_Requirement_
Please take the records that follow and repeat exactly the lines starting with the line with "Task: Toggle favorite heart on 水勘製製所 S字フック" and going on through the line with "Viewport: 764px width, 373px height.".

_Records supplied_
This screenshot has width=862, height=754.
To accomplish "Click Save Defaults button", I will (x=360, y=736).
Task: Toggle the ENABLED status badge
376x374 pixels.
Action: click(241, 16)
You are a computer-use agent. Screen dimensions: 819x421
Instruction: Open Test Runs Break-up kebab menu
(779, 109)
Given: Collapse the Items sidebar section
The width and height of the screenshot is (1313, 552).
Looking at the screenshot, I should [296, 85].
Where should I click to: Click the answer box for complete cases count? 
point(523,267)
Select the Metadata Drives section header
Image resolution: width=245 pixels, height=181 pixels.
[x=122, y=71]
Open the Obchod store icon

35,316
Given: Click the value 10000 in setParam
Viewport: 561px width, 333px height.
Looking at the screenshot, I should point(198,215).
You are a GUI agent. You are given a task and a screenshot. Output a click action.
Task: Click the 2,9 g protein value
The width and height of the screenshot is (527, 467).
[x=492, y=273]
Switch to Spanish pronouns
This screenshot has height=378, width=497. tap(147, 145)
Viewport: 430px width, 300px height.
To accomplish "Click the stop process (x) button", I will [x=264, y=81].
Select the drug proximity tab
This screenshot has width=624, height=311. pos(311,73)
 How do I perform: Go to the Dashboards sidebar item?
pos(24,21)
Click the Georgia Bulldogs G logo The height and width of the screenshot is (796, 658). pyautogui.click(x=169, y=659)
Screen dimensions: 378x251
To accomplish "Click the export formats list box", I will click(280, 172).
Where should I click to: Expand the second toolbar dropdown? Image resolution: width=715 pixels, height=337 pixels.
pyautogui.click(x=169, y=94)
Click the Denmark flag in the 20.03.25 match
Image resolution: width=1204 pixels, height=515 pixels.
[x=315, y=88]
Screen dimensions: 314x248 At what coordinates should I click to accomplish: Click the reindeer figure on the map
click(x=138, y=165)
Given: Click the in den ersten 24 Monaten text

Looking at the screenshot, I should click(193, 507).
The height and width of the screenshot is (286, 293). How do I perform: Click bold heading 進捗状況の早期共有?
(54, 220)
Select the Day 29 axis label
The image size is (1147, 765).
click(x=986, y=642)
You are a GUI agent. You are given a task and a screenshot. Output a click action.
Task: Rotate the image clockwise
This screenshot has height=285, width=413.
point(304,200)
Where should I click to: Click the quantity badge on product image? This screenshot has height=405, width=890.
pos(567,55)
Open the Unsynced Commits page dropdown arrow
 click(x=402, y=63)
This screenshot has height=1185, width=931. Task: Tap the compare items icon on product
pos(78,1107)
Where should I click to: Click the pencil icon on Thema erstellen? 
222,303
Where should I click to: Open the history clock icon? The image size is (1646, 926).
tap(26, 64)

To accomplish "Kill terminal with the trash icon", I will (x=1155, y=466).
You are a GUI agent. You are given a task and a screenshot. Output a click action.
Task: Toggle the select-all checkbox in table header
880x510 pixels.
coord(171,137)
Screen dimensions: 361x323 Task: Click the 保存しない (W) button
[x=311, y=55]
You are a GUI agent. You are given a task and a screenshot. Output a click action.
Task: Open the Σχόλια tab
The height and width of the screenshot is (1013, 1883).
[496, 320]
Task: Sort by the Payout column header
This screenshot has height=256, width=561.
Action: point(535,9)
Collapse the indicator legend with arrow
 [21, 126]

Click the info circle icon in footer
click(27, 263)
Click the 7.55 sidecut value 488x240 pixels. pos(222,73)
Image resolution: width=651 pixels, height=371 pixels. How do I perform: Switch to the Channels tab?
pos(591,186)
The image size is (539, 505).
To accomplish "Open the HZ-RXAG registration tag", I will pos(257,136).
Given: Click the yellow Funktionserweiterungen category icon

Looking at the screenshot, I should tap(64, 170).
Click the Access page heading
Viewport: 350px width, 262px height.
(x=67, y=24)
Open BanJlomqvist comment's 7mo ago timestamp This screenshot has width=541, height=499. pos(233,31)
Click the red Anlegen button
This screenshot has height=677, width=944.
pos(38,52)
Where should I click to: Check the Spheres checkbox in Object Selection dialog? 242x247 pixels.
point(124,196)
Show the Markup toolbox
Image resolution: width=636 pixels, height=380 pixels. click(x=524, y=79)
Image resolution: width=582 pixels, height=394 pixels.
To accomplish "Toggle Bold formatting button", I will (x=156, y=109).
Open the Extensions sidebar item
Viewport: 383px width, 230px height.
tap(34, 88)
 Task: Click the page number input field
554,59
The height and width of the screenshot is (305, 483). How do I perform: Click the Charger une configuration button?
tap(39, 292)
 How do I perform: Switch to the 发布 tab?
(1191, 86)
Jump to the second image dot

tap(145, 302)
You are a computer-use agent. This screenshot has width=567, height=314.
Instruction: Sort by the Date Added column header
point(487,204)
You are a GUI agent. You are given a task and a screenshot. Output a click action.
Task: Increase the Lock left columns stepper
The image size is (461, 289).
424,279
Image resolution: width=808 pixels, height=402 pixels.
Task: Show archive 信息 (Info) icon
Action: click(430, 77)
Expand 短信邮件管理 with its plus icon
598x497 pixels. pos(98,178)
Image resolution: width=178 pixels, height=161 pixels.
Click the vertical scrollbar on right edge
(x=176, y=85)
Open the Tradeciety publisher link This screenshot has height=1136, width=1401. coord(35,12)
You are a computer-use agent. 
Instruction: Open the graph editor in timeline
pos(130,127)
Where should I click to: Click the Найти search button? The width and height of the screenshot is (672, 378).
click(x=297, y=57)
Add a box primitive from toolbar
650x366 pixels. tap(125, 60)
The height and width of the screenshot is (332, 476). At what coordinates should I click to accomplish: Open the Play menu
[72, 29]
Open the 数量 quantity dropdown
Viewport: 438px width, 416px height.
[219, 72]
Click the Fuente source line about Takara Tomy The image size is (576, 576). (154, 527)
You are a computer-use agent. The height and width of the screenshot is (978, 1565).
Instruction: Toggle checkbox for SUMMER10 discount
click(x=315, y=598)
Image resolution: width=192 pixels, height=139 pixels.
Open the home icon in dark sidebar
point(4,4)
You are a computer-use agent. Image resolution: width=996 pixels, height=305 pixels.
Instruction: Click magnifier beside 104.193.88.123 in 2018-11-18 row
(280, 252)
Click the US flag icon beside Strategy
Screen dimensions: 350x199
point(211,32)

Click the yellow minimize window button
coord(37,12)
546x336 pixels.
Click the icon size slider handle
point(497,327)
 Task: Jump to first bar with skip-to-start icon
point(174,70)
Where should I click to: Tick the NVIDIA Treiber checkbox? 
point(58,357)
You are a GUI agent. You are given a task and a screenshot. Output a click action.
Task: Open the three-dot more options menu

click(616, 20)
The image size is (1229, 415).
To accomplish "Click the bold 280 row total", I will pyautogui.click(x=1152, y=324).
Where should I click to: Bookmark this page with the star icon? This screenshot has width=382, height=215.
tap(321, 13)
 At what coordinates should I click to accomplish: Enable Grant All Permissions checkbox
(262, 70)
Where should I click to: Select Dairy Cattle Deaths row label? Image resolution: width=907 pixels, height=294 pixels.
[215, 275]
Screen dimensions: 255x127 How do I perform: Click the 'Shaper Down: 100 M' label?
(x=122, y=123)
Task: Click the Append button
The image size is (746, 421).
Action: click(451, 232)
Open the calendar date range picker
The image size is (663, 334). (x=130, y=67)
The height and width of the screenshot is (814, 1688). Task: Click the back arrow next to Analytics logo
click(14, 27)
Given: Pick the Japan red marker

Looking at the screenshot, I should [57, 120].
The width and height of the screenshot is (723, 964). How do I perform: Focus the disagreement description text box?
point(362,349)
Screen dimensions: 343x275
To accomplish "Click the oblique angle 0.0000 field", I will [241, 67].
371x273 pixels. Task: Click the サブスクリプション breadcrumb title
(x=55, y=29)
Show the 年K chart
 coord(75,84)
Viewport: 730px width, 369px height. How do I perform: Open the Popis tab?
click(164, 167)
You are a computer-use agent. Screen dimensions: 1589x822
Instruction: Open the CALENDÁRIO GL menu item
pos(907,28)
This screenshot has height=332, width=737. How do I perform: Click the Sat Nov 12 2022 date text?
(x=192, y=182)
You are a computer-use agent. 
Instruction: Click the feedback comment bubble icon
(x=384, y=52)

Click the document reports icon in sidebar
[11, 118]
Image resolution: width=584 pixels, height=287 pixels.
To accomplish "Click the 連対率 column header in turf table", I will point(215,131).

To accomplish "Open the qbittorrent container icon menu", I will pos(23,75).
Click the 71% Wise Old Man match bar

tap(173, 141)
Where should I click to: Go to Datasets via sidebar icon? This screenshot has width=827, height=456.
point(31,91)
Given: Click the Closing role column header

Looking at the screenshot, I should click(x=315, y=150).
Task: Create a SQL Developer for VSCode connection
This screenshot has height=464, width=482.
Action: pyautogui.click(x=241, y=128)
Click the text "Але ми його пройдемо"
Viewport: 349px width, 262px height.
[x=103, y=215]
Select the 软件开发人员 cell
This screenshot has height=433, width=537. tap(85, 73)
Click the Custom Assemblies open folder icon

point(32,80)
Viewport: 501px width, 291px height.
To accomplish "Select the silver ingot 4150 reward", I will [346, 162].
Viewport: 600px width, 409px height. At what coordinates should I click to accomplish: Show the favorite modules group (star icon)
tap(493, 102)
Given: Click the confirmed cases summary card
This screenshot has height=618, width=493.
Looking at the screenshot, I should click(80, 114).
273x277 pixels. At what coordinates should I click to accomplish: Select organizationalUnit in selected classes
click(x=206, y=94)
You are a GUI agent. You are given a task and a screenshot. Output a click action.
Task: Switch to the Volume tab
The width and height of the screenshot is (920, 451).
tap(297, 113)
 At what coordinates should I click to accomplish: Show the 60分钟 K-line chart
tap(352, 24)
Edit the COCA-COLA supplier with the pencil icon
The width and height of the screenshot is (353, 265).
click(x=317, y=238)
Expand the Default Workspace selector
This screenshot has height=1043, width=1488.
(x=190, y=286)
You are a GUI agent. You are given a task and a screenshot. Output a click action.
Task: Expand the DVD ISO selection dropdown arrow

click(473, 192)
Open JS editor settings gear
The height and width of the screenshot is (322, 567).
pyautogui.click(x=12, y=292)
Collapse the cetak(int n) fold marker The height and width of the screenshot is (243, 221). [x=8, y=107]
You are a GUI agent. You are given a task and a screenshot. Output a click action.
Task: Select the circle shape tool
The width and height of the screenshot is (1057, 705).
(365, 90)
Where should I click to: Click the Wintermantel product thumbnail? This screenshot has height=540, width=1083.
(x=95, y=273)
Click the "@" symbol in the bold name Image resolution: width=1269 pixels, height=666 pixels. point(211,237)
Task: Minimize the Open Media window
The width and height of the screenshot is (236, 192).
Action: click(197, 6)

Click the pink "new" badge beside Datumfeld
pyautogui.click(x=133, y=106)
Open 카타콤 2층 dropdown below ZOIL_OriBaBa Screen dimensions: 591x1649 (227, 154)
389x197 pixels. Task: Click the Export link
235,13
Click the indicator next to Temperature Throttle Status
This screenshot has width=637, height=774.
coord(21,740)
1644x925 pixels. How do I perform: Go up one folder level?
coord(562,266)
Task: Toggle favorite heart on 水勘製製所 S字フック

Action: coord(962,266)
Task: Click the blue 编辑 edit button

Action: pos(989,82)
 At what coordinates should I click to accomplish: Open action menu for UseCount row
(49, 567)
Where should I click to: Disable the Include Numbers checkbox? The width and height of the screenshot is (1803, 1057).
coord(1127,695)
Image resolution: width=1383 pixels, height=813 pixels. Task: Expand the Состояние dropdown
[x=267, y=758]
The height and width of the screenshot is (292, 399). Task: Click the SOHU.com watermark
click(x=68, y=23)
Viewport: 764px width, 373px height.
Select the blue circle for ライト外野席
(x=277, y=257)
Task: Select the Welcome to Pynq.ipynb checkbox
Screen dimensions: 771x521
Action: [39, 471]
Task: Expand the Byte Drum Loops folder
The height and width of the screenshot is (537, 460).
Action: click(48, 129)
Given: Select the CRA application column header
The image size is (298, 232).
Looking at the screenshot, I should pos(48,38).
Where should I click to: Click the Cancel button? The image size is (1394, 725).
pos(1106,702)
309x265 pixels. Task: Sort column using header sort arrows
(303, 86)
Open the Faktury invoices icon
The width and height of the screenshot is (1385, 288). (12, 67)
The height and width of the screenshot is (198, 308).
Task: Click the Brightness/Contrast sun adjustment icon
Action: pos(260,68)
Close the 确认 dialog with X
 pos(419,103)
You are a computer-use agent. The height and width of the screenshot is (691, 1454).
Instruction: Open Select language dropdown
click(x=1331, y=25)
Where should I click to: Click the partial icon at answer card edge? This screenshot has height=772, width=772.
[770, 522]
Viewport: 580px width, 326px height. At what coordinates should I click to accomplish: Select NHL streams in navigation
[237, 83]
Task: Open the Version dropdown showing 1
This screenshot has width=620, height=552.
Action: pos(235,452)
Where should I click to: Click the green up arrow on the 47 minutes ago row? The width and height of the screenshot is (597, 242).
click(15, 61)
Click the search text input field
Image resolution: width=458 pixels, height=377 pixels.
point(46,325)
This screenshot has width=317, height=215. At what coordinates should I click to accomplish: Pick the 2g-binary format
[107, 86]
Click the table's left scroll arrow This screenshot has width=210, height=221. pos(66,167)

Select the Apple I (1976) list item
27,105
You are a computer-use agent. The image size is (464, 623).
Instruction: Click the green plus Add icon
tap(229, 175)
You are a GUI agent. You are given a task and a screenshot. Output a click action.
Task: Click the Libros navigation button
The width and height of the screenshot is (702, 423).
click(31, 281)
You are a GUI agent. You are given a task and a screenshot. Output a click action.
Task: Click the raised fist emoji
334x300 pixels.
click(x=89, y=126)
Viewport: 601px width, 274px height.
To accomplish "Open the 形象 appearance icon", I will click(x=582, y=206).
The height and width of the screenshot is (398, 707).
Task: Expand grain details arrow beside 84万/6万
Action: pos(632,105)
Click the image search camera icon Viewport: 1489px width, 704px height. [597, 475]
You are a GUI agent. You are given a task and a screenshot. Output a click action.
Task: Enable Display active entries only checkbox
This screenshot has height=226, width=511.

_Response to the exercise_
Task: Toggle favorite heart on 水勘製製所 S字フック

Action: coord(962,266)
Task: Click the blue 编辑 edit button

Action: pos(989,82)
 At what coordinates should I click to accomplish: Open action menu for UseCount row
(49, 567)
Where should I click to: Disable the Include Numbers checkbox? The width and height of the screenshot is (1803, 1057).
coord(1127,695)
Image resolution: width=1383 pixels, height=813 pixels. Task: Expand the Состояние dropdown
[x=267, y=758]
The height and width of the screenshot is (292, 399). Task: Click the SOHU.com watermark
click(x=68, y=23)
Viewport: 764px width, 373px height.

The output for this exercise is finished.